-- BEGIN --
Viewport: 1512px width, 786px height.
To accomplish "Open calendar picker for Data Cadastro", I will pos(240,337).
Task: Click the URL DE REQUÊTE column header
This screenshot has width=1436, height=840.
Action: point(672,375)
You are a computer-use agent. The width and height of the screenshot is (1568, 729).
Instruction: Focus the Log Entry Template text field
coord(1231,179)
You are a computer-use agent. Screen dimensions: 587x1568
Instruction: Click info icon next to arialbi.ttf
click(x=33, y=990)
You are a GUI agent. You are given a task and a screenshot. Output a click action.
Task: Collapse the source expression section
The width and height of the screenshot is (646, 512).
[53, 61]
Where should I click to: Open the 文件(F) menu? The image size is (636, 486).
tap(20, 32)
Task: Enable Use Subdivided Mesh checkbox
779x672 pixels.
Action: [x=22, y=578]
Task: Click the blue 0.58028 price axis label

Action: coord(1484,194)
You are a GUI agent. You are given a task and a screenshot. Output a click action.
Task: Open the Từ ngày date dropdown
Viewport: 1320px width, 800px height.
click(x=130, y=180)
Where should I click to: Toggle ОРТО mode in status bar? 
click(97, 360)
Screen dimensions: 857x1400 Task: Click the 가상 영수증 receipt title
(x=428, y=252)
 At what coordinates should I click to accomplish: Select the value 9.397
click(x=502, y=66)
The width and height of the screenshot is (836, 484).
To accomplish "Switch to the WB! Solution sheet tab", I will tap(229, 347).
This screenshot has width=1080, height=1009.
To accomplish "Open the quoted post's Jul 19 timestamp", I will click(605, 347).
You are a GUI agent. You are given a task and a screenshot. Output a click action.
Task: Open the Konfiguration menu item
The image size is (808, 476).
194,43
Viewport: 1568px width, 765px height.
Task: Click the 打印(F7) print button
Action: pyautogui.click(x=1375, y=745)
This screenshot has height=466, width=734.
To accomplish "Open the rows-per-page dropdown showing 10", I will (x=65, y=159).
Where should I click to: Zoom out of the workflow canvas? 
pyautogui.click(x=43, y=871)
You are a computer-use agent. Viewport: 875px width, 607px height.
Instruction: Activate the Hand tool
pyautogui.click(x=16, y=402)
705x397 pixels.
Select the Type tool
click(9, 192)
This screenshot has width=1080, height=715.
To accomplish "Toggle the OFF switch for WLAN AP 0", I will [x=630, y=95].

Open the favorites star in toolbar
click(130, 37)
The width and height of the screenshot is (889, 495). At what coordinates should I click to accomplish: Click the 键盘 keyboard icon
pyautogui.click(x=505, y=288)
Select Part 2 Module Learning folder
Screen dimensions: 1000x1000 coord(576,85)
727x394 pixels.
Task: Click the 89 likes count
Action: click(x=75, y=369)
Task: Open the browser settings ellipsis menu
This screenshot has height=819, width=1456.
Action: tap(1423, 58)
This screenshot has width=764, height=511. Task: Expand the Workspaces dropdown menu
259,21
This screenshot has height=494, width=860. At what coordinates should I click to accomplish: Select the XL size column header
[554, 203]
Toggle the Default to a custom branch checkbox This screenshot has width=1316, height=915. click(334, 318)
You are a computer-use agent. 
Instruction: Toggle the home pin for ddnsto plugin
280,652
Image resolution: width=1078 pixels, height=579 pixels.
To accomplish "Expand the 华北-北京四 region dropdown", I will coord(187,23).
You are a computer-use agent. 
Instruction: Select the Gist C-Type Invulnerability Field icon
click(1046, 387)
-- END --
* [GIVEN EXERCISE] Please set out the lines above as a Markdown table with the columns Row and Line, numbering each row and leaving out blank lines.

* [EXERCISE RESULT]
| Row | Line |
|---|---|
| 1 | Viewport: 1512px width, 786px height. |
| 2 | To accomplish "Open calendar picker for Data Cadastro", I will pos(240,337). |
| 3 | Task: Click the URL DE REQUÊTE column header |
| 4 | This screenshot has width=1436, height=840. |
| 5 | Action: point(672,375) |
| 6 | You are a computer-use agent. The width and height of the screenshot is (1568, 729). |
| 7 | Instruction: Focus the Log Entry Template text field |
| 8 | coord(1231,179) |
| 9 | You are a computer-use agent. Screen dimensions: 587x1568 |
| 10 | Instruction: Click info icon next to arialbi.ttf |
| 11 | click(x=33, y=990) |
| 12 | You are a GUI agent. You are given a task and a screenshot. Output a click action. |
| 13 | Task: Collapse the source expression section |
| 14 | The width and height of the screenshot is (646, 512). |
| 15 | [53, 61] |
| 16 | Where should I click to: Open the 文件(F) menu? The image size is (636, 486). |
| 17 | tap(20, 32) |
| 18 | Task: Enable Use Subdivided Mesh checkbox |
| 19 | 779x672 pixels. |
| 20 | Action: [x=22, y=578] |
| 21 | Task: Click the blue 0.58028 price axis label |
| 22 | Action: coord(1484,194) |
| 23 | You are a GUI agent. You are given a task and a screenshot. Output a click action. |
| 24 | Task: Open the Từ ngày date dropdown |
| 25 | Viewport: 1320px width, 800px height. |
| 26 | click(x=130, y=180) |
| 27 | Where should I click to: Toggle ОРТО mode in status bar?  |
| 28 | click(97, 360) |
| 29 | Screen dimensions: 857x1400 Task: Click the 가상 영수증 receipt title |
| 30 | (x=428, y=252) |
| 31 |  At what coordinates should I click to accomplish: Select the value 9.397 |
| 32 | click(x=502, y=66) |
| 33 | The width and height of the screenshot is (836, 484). |
| 34 | To accomplish "Switch to the WB! Solution sheet tab", I will tap(229, 347). |
| 35 | This screenshot has width=1080, height=1009. |
| 36 | To accomplish "Open the quoted post's Jul 19 timestamp", I will click(605, 347). |
| 37 | You are a GUI agent. You are given a task and a screenshot. Output a click action. |
| 38 | Task: Open the Konfiguration menu item |
| 39 | The image size is (808, 476). |
| 40 | 194,43 |
| 41 | Viewport: 1568px width, 765px height. |
| 42 | Task: Click the 打印(F7) print button |
| 43 | Action: pyautogui.click(x=1375, y=745) |
| 44 | This screenshot has height=466, width=734. |
| 45 | To accomplish "Open the rows-per-page dropdown showing 10", I will (x=65, y=159). |
| 46 | Where should I click to: Zoom out of the workflow canvas?  |
| 47 | pyautogui.click(x=43, y=871) |
| 48 | You are a computer-use agent. Viewport: 875px width, 607px height. |
| 49 | Instruction: Activate the Hand tool |
| 50 | pyautogui.click(x=16, y=402) |
| 51 | 705x397 pixels. |
| 52 | Select the Type tool |
| 53 | click(9, 192) |
| 54 | This screenshot has width=1080, height=715. |
| 55 | To accomplish "Toggle the OFF switch for WLAN AP 0", I will [x=630, y=95]. |
| 56 | Open the favorites star in toolbar |
| 57 | click(130, 37) |
| 58 | The width and height of the screenshot is (889, 495). At what coordinates should I click to accomplish: Click the 键盘 keyboard icon |
| 59 | pyautogui.click(x=505, y=288) |
| 60 | Select Part 2 Module Learning folder |
| 61 | Screen dimensions: 1000x1000 coord(576,85) |
| 62 | 727x394 pixels. |
| 63 | Task: Click the 89 likes count |
| 64 | Action: click(x=75, y=369) |
| 65 | Task: Open the browser settings ellipsis menu |
| 66 | This screenshot has height=819, width=1456. |
| 67 | Action: tap(1423, 58) |
| 68 | This screenshot has width=764, height=511. Task: Expand the Workspaces dropdown menu |
| 69 | 259,21 |
| 70 | This screenshot has height=494, width=860. At what coordinates should I click to accomplish: Select the XL size column header |
| 71 | [554, 203] |
| 72 | Toggle the Default to a custom branch checkbox This screenshot has width=1316, height=915. click(334, 318) |
| 73 | You are a computer-use agent.  |
| 74 | Instruction: Toggle the home pin for ddnsto plugin |
| 75 | 280,652 |
| 76 | Image resolution: width=1078 pixels, height=579 pixels. |
| 77 | To accomplish "Expand the 华北-北京四 region dropdown", I will coord(187,23). |
| 78 | You are a computer-use agent.  |
| 79 | Instruction: Select the Gist C-Type Invulnerability Field icon |
| 80 | click(1046, 387) |